Таня: что да как? А Филя ей в ответ:
– Некогда, лапушка, красавица моя ненаглядная, – и так далее, как влюбленные говорят. – Иди исполняй, что я тебе присоветовал, и положись на меня.
Дальше покатилось все как под горку.
Таня отворила дверь в горницу, увидела отца у окошка за работой, и нога у нее подвернулась. Заголосила, и Матвей Кириллович едва твореное золото не опрокинул, кинулся к дочке, – он хоть и пронзил ей сердце суровым ответом, все ж любил свою кровиночку.
А Таня, как ей приказал любезный, хромая, доковыляла до стула, села и принялась ногу растирать.
– Ахти, – говорит, – мне неловкой. Покалечилась, видно.
Отец сообразил, что смертельной опасности не предвидится, и снова уселся к окну за работу.

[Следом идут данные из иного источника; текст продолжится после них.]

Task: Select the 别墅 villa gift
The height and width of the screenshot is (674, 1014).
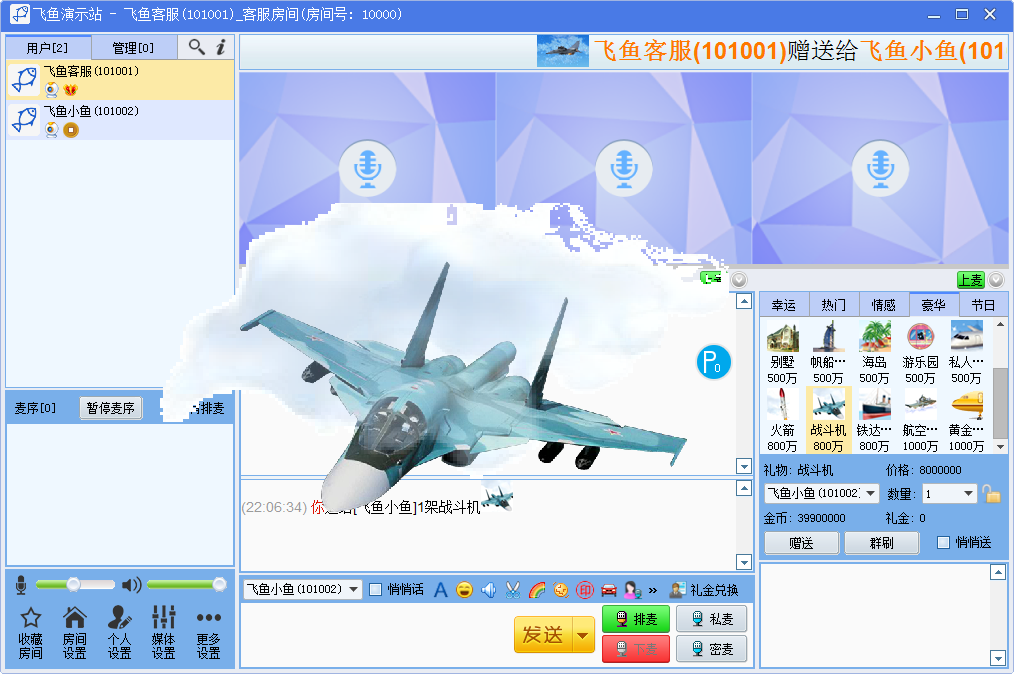Action: pyautogui.click(x=782, y=343)
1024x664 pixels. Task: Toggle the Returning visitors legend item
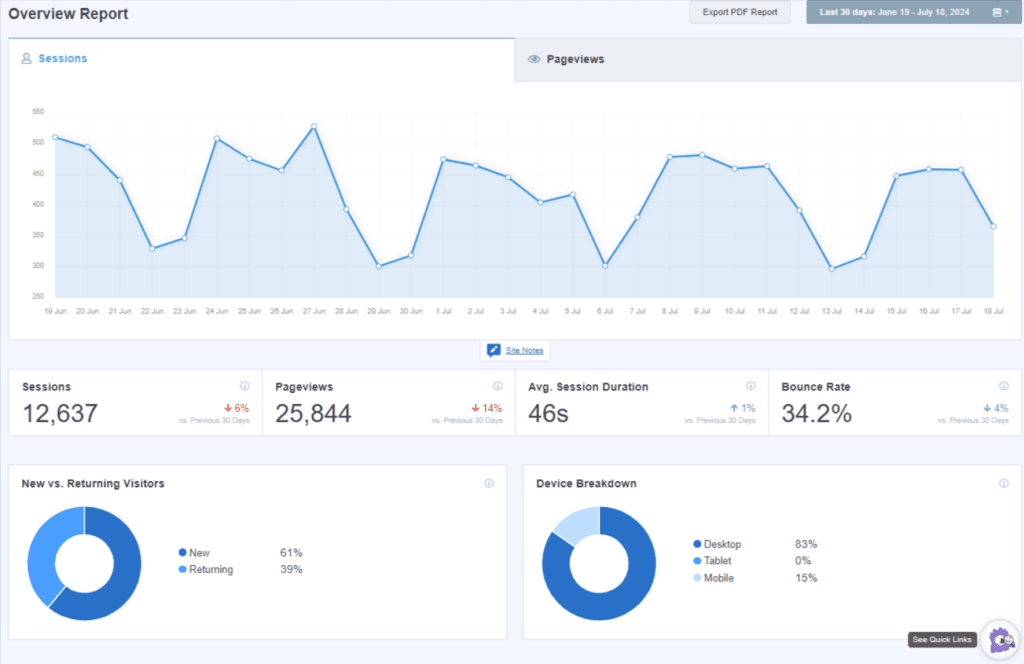point(210,570)
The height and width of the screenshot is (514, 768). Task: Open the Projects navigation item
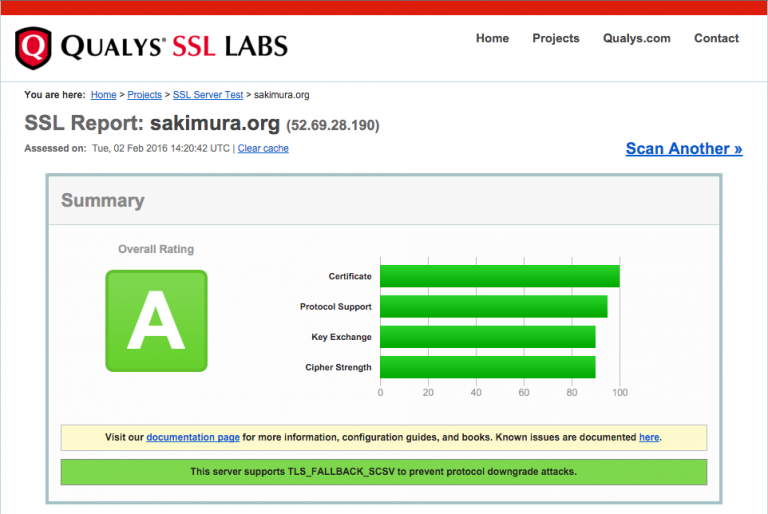pos(556,38)
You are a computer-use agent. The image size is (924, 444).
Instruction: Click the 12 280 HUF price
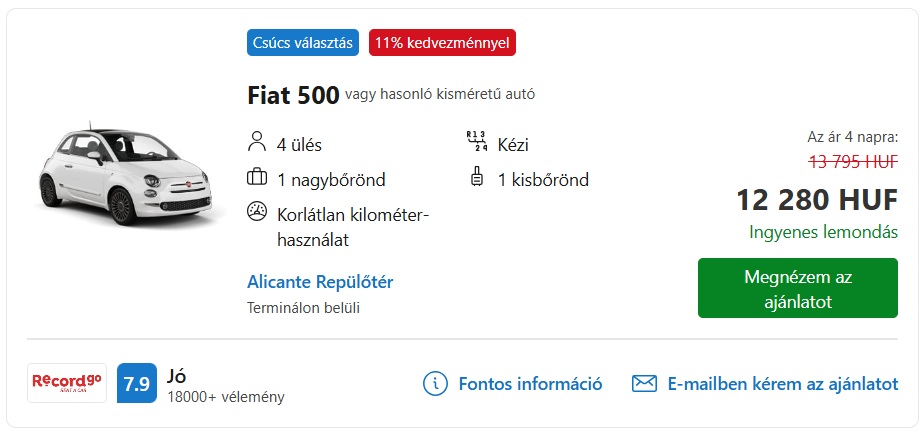[x=817, y=200]
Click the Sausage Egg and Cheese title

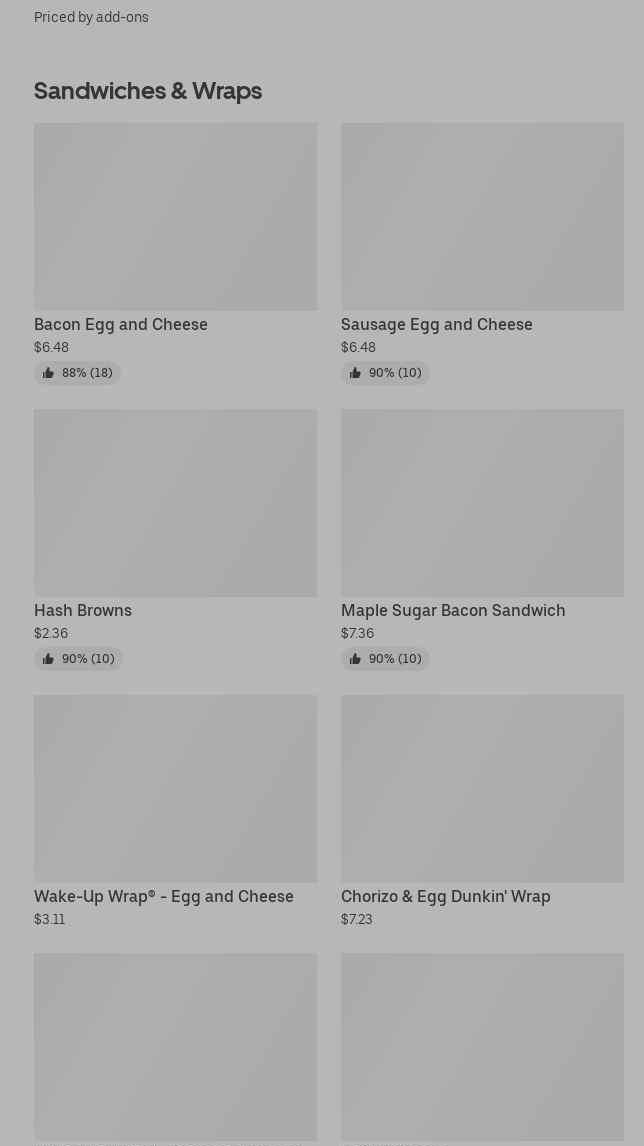coord(437,324)
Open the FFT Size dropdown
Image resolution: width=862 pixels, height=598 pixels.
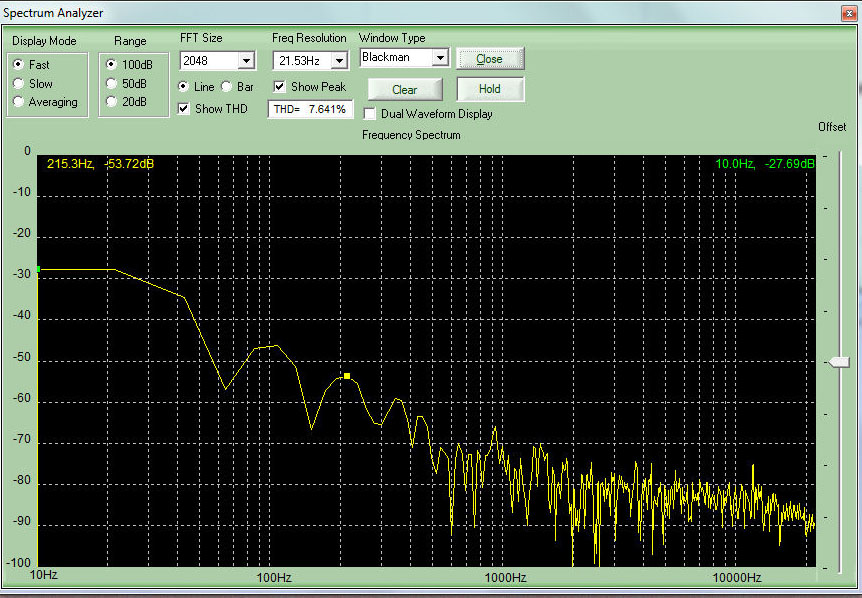[246, 61]
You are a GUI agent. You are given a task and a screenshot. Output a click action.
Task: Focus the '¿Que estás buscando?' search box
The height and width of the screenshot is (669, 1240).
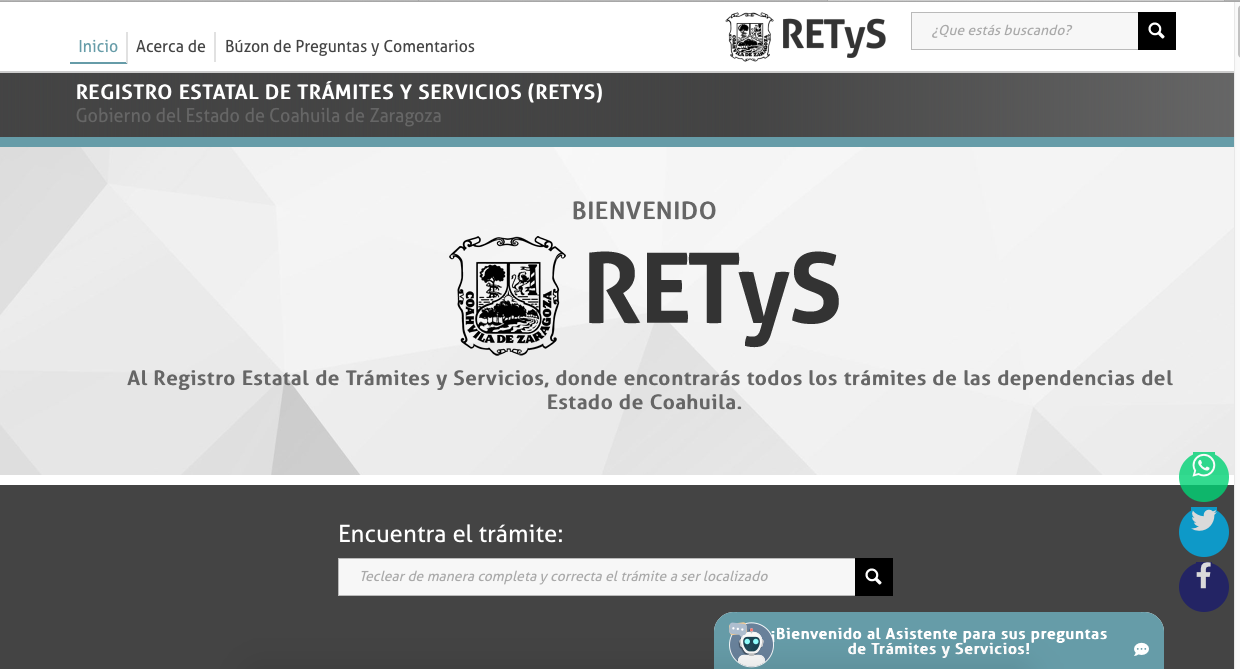pyautogui.click(x=1024, y=31)
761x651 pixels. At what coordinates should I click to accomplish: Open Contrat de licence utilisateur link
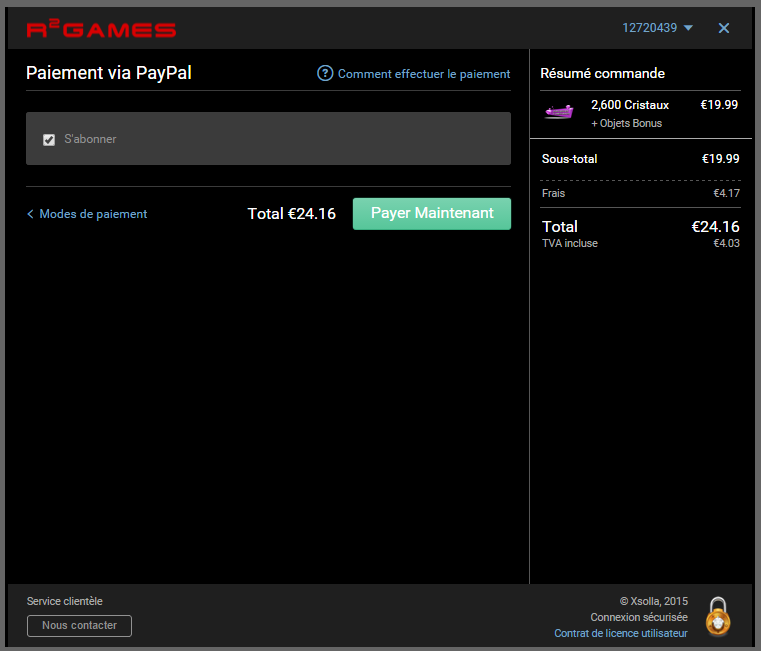click(621, 633)
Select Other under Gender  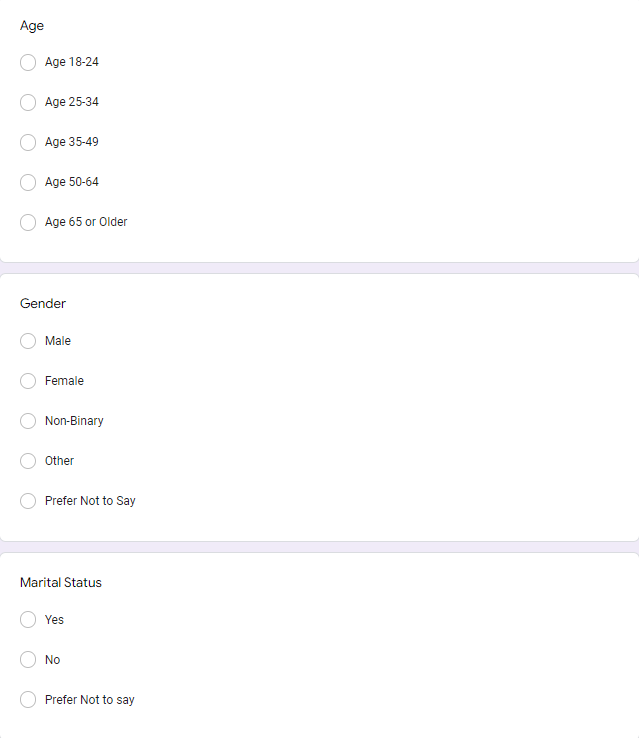click(28, 461)
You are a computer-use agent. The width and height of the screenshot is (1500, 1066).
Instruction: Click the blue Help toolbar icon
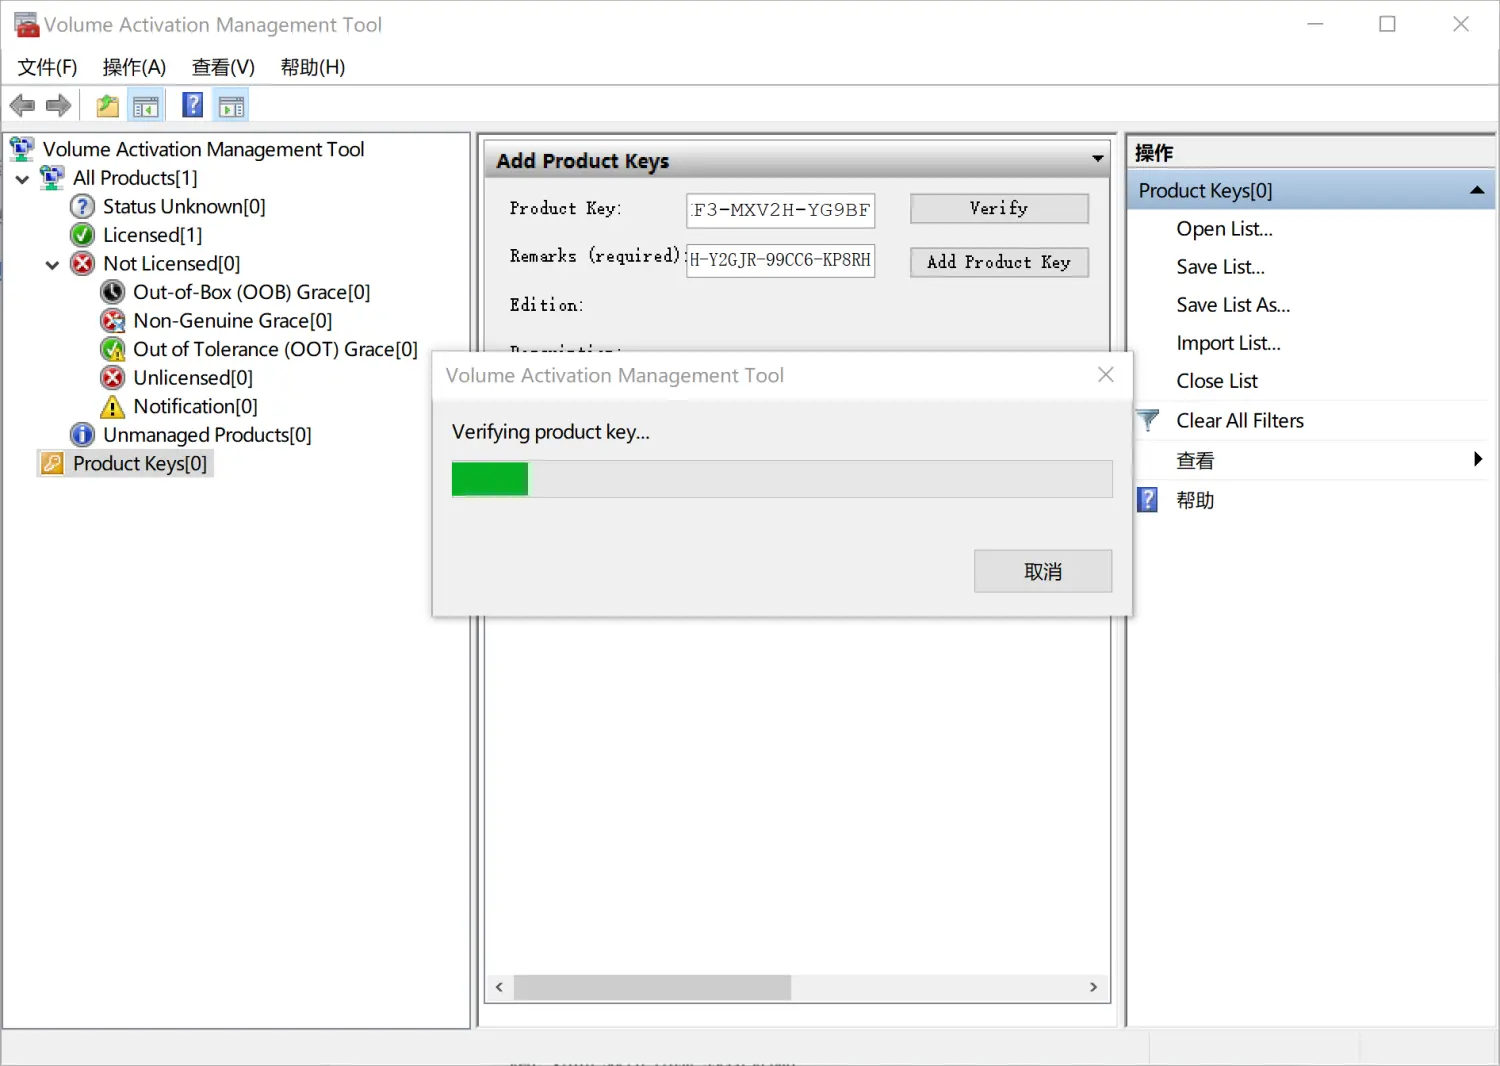tap(193, 106)
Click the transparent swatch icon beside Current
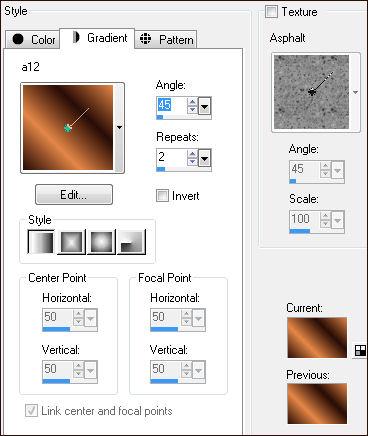 click(x=360, y=350)
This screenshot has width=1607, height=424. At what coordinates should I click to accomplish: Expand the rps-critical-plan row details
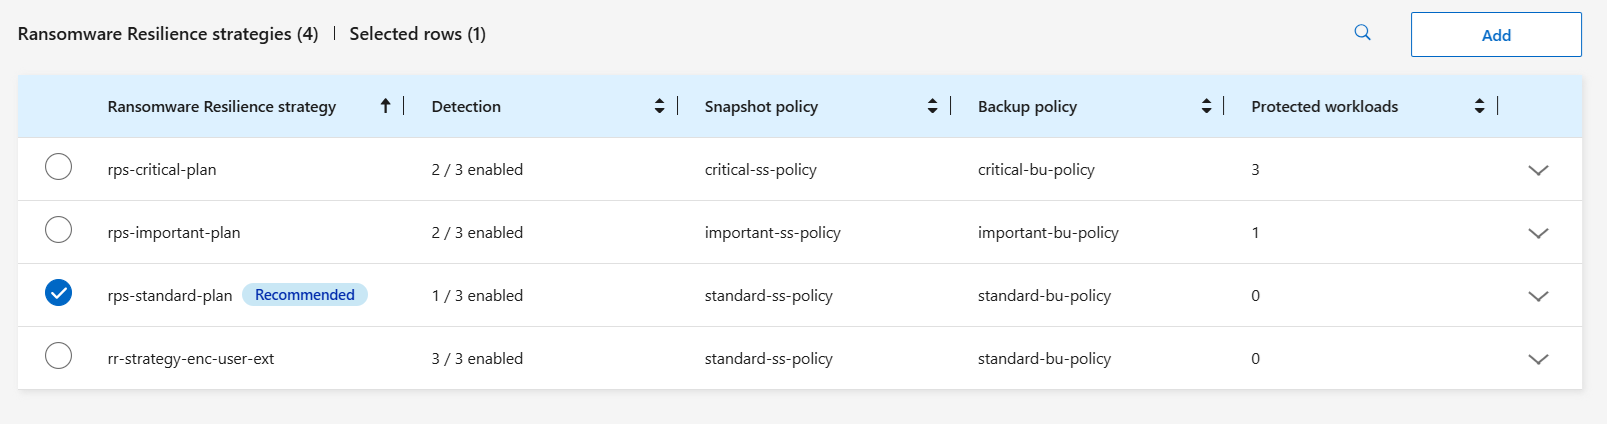point(1538,170)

– Спешу! – так он оправдался. – Каждая минутка на вес золота. Последняя чашечка осталась. К сроку не поспею – полный конфуз: в каком виде предстану перед новым начальством?
А Таня ни жива ни мертва сидит, ждет, что-то ее вострец сообразил на их грядущее счастье.
Он тут как тут, Филя-то.
И прямо к Разумову.
– Честь, – говорит, – имею, Матвей Кириллович, приветствовать вас. Не помешаю? От дела не отвлеку?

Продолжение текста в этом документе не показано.